**To do:** The answer must restate every entry exactly as it appears.

**Extracted records:**
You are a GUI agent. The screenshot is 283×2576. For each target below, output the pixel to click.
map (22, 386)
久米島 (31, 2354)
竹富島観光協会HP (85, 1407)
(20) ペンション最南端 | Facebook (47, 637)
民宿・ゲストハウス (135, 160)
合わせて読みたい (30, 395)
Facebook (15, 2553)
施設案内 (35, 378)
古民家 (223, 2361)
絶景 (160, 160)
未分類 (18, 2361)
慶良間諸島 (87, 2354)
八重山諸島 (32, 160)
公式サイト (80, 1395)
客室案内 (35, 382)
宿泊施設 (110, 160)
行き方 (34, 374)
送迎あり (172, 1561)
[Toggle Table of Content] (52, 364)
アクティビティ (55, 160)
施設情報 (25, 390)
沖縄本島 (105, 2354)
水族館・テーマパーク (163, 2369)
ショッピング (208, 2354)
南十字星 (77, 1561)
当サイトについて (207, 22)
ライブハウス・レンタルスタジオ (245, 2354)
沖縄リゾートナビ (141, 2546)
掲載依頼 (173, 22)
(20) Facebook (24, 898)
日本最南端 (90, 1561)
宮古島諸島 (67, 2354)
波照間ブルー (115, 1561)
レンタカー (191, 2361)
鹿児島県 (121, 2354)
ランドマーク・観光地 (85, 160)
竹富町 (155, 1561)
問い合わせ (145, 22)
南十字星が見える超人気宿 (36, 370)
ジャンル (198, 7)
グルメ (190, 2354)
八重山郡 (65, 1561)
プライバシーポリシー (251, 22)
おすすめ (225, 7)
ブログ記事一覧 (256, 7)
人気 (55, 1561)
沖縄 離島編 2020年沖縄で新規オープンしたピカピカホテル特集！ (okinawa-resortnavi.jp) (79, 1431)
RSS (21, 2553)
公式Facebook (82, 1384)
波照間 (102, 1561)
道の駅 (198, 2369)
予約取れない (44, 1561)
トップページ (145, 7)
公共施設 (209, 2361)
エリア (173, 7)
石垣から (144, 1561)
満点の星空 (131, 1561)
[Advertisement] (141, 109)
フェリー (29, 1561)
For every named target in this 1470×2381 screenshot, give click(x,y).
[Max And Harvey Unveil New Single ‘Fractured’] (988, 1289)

**Result for this exercise:**
You are a GUI agent. The screenshot is 283×2576. For each target below, output the pixel to click.
map (22, 386)
久米島 (31, 2354)
竹富島観光協会HP (85, 1407)
(20) ペンション最南端 | Facebook (47, 637)
民宿・ゲストハウス (135, 160)
合わせて読みたい (30, 395)
Facebook (15, 2553)
施設案内 (35, 378)
古民家 (223, 2361)
絶景 (160, 160)
未分類 (18, 2361)
慶良間諸島 (87, 2354)
八重山諸島 (32, 160)
公式サイト (80, 1395)
客室案内 (35, 382)
宿泊施設 (110, 160)
行き方 (34, 374)
送迎あり (172, 1561)
[Toggle Table of Content] (52, 364)
アクティビティ (55, 160)
施設情報 (25, 390)
沖縄本島 (105, 2354)
水族館・テーマパーク (163, 2369)
ショッピング (208, 2354)
南十字星 (77, 1561)
当サイトについて (207, 22)
ライブハウス・レンタルスタジオ (245, 2354)
沖縄リゾートナビ (141, 2546)
掲載依頼 (173, 22)
(20) Facebook (24, 898)
日本最南端 (90, 1561)
宮古島諸島 (67, 2354)
波照間ブルー (115, 1561)
レンタカー (191, 2361)
鹿児島県 (121, 2354)
ランドマーク・観光地 (85, 160)
竹富町 (155, 1561)
問い合わせ (145, 22)
南十字星が見える超人気宿 (36, 370)
ジャンル (198, 7)
グルメ (190, 2354)
八重山郡 (65, 1561)
プライバシーポリシー (251, 22)
おすすめ (225, 7)
ブログ記事一覧 (256, 7)
人気 (55, 1561)
沖縄 離島編 2020年沖縄で新規オープンしたピカピカホテル特集！ (okinawa-resortnavi.jp) (79, 1431)
RSS (21, 2553)
公式Facebook (82, 1384)
波照間 (102, 1561)
道の駅 (198, 2369)
予約取れない (44, 1561)
トップページ (145, 7)
公共施設 (209, 2361)
エリア (173, 7)
石垣から (144, 1561)
満点の星空 (131, 1561)
[Advertisement] (141, 109)
フェリー (29, 1561)
For every named target in this 1470×2381 screenshot, give click(x,y).
[Max And Harvey Unveil New Single ‘Fractured’] (988, 1289)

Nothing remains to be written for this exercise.